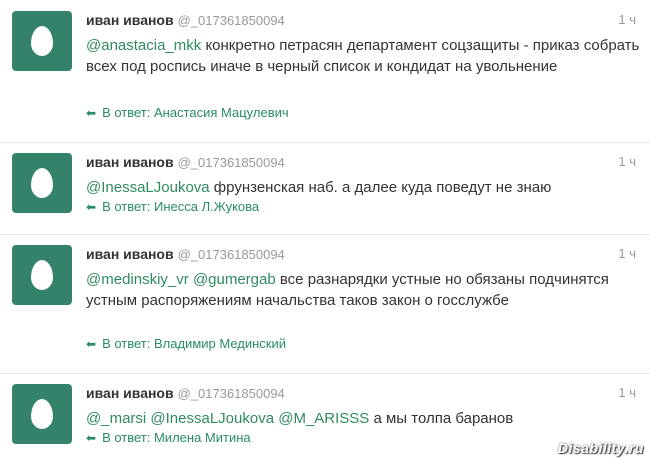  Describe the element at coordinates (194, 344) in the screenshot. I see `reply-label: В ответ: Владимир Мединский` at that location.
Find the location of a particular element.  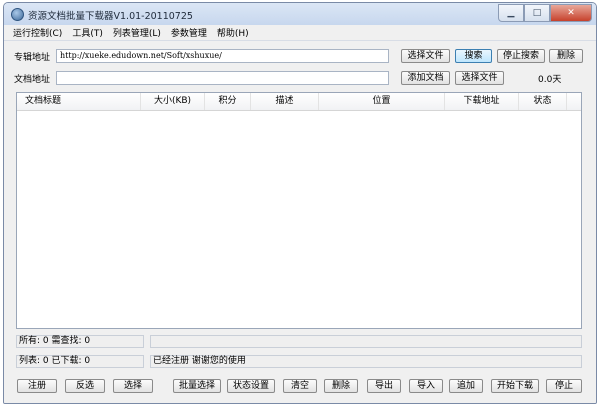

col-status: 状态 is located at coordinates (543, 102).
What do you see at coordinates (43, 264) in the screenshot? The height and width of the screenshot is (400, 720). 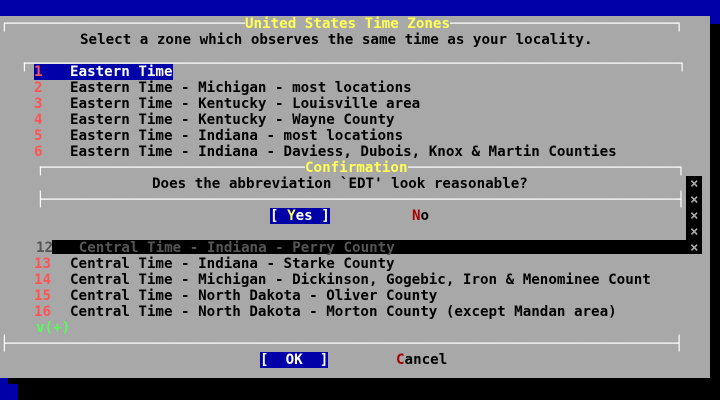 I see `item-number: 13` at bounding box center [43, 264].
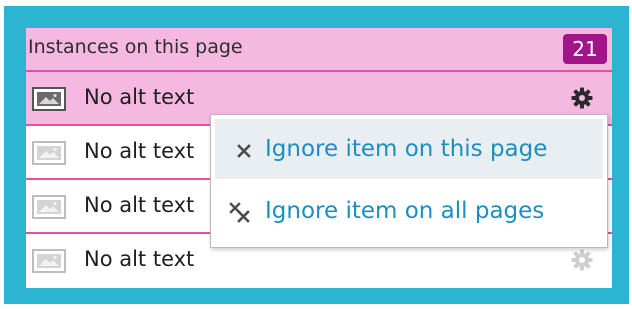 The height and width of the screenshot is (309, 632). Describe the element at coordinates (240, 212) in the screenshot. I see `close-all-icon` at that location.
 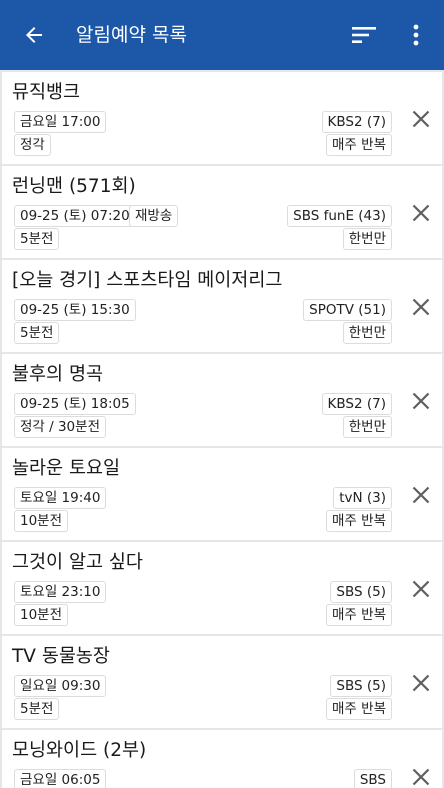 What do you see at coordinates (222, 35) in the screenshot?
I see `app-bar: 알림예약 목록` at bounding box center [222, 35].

--

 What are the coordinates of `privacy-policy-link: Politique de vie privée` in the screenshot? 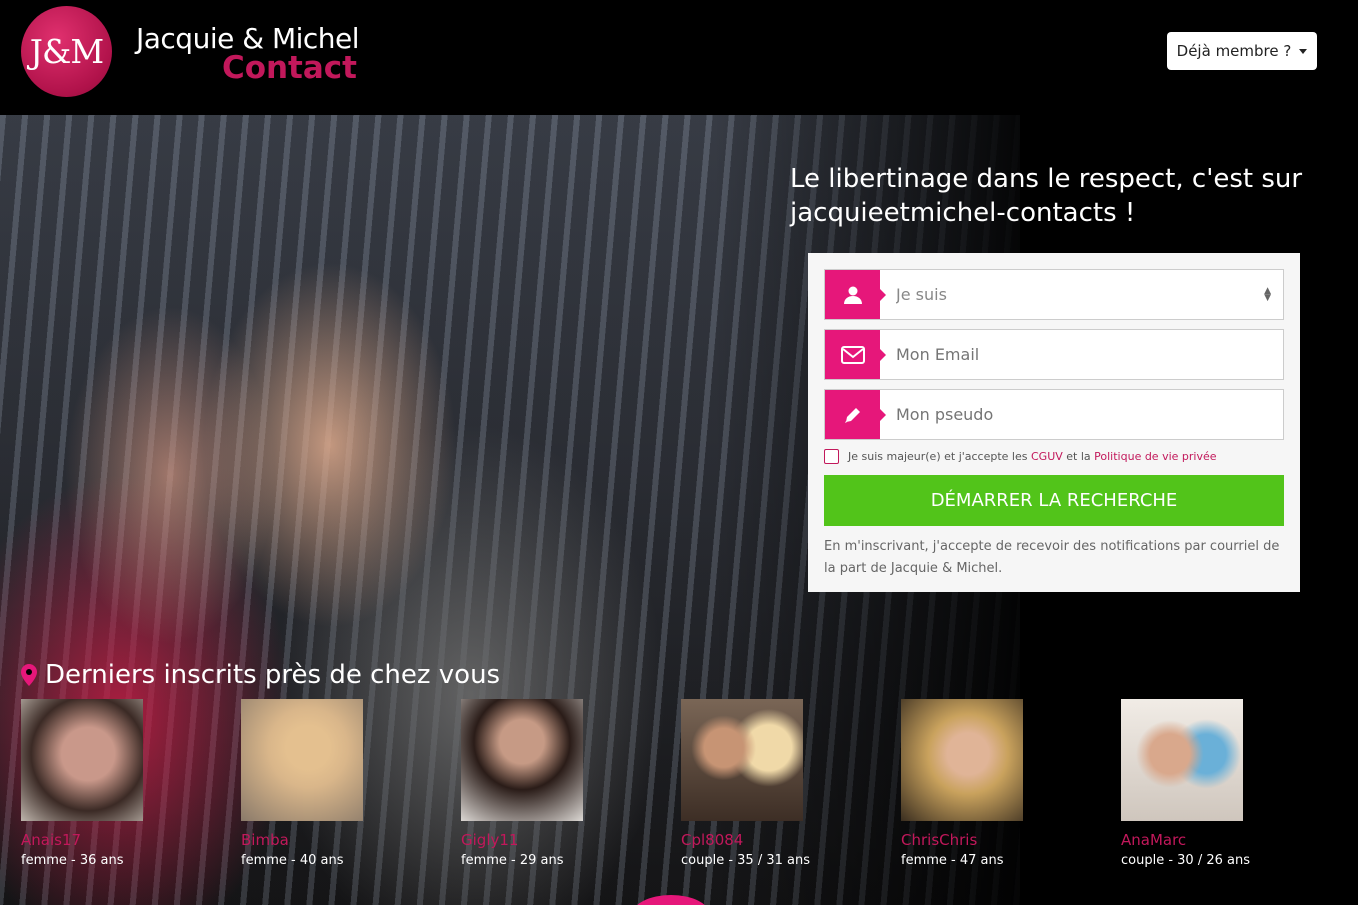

--

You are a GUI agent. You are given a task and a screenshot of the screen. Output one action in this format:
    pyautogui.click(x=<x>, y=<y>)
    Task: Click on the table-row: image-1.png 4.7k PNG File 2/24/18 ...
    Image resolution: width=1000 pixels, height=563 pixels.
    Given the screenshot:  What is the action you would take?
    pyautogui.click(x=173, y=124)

▸ EXERCISE DESCRIPTION
Edit the lines starting at the one that contains "You are a GUI" and ending after the one that contains "pyautogui.click(x=173, y=124)": replace "resolution" with "size" and keep everything else unchanged. Output only those lines.

▸ SOLUTION TO THIS EXERCISE
You are a GUI agent. You are given a task and a screenshot of the screen. Output one action in this format:
    pyautogui.click(x=<x>, y=<y>)
    Task: Click on the table-row: image-1.png 4.7k PNG File 2/24/18 ...
    Image size: width=1000 pixels, height=563 pixels.
    Given the screenshot:  What is the action you would take?
    pyautogui.click(x=173, y=124)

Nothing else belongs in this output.